The Green New Deal is intended to address concerns about future economic growth, climate change, and income inequality. Major elements of the plan, as described in the non-binding resolution being considered by Congress, include:4
- “meeting 100 percent of the power demand in the United States through clean, renewable, and zero-emission energy sources”
- “building or upgrading to energy-efficient, distributed, and ‘smart’ power grids, and working to ensure affordable access to electricity”
- “upgrading all existing buildings in the United States and building new buildings to achieve maximal energy efficiency, water efficiency, safety, affordability, comfort, and durability, including through electrification”
- “overhauling transportation systems in the United States to eliminate pollution and greenhouse gas emissions from the transportation sector as much as is technologically feasible, including through investment in (i) zero-emission vehicle infrastructure and manufacturing; (ii) clean, affordable, and accessible public transportation; and (iii) high-speed rail”
- “removing greenhouse gases from the atmosphere and reducing pollution, including by restoring natural ecosystems through proven low-tech solutions that increase soil carbon storage, such as preservation and afforestation”
- “working collaboratively with farmers and ranchers in the United States to eliminate pollution and greenhouse gas emissions from the agricultural sector as much as is technologically feasible”
- “guaranteeing a job with a family-sustaining wage, adequate family and medical leave, paid vacations, and retirement security to all people of the United States”
- “strengthening and enforcing labor, workplace health and safety, anti-discrimination, and wage and hour standards across all employers, industries, and sectors”
- “providing resources, training, and high-quality education, including higher education, to all people of the United States, with a focus on frontline and vulnerable communities, so those communities may be full and equal participants in the Green New Deal mobilization”
- “strengthening and protecting the right of all workers to organize, unionize, and collectively bargain free of coercion, intimidation, and harassment”
- “enacting and enforcing trade rules, procurement standards, and border adjustments with strong labor and environmental protections”
- “obtaining the free, prior, and informed consent of indigenous people for all decisions that affect indigenous people and their traditional territories, honoring all treaties and agreements with indigenous people, and protecting and enforcing the sovereignty and landrights of indigenous people”
- “providing all people of the United States with — (i) high-quality health care; (ii) affordable, safe, and adequate housing; (iii) economic security; and (iv) access to clean water, clean air, healthy and affordable food, and nature”
As these excerpts illustrate, the scope of the Green New Deal is sweeping and ambitious. It would impact major sectors of the economy, labor laws, trade policy, the social safety net, access to education, transportation, and the manufacturing, energy, and agriculture industries.

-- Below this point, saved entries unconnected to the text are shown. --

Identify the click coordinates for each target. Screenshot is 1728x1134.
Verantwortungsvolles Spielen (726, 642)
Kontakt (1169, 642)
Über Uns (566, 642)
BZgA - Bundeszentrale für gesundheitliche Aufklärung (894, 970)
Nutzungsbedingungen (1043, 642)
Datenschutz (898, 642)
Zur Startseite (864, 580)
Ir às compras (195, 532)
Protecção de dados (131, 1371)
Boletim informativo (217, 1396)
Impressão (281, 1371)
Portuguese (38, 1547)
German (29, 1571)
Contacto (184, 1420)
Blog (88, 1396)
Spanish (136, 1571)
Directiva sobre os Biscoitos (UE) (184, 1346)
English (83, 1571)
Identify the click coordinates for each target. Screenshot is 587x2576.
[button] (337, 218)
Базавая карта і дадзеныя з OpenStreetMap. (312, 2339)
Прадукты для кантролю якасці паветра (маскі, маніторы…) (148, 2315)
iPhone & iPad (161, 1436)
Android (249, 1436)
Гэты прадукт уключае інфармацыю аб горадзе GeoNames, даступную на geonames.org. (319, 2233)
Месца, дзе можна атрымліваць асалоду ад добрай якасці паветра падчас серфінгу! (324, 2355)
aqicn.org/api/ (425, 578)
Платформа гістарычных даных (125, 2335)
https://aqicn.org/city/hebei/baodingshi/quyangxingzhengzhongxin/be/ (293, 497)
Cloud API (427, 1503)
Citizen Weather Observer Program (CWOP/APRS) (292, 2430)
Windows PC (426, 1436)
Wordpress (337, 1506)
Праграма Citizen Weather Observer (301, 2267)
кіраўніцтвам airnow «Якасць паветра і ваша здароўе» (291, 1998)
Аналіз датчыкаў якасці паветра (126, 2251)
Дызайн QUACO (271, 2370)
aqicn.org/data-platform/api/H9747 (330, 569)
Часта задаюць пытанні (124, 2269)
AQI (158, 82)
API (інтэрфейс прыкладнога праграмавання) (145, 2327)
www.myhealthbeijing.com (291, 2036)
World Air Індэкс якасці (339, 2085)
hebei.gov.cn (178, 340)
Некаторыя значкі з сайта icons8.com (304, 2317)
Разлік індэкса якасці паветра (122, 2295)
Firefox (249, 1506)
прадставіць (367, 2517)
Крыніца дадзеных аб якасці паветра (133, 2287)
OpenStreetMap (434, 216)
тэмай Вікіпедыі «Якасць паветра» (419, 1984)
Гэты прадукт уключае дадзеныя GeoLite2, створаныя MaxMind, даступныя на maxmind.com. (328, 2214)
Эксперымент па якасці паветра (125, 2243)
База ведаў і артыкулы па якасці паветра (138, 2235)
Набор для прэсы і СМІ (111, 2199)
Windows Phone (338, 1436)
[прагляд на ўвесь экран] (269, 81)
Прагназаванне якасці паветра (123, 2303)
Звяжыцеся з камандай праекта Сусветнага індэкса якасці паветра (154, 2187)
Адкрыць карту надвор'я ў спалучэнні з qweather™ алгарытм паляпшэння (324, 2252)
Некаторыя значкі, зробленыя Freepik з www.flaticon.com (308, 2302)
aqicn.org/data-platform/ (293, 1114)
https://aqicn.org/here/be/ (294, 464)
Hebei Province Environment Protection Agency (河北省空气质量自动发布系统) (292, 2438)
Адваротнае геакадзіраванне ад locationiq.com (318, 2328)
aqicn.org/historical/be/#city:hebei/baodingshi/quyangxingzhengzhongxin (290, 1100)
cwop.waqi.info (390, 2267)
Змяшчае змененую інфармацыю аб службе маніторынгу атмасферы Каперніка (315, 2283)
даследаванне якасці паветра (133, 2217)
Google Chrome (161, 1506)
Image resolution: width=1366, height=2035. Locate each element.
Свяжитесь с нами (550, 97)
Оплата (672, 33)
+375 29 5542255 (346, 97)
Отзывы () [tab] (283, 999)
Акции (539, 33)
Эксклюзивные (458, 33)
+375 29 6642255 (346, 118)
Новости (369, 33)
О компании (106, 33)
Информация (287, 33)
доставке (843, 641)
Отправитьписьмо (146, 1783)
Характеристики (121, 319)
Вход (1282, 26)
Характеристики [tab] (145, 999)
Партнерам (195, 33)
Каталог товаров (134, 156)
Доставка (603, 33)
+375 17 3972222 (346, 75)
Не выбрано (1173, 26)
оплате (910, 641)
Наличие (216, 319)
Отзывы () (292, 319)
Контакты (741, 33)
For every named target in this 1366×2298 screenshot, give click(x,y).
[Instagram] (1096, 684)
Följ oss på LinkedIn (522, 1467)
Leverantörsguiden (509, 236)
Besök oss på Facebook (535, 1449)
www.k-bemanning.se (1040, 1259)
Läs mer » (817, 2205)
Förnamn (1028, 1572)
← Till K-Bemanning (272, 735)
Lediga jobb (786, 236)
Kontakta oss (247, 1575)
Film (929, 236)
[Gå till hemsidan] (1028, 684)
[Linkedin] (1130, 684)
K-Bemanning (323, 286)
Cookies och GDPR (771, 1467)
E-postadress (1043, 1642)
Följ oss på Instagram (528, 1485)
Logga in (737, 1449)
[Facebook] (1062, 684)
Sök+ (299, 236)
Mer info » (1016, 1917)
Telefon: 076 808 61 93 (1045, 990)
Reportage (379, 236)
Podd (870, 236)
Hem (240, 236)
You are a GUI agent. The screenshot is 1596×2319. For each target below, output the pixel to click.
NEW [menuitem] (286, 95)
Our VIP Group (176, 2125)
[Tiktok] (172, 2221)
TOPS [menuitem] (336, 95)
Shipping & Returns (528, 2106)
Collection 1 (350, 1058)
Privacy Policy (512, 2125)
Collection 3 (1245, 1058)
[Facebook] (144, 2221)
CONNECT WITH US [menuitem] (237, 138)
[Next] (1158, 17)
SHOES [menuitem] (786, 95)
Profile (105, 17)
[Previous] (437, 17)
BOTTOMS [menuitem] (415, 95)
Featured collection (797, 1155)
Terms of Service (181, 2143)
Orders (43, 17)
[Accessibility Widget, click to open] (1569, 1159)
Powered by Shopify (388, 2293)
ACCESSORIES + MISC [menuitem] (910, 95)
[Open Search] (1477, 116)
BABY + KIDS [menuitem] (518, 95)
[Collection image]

Needless to say, there is widespread discussion and debate about the Green New Deal, and we will revisit the political aspects of the debate in a future post.
For a full background on the development of the Green New Deal, see VGreen New Deal, Explained.
- How high a priority do you think climate change should be for policymakers? What about income and wealth inequality?
- Which proposals in the Green New Deal do you agree with? Which do you disagree with?
- Which proposals do you think are most important and why?
- As a whole package, do you think that the Green New Deal is a good idea? Why or why not?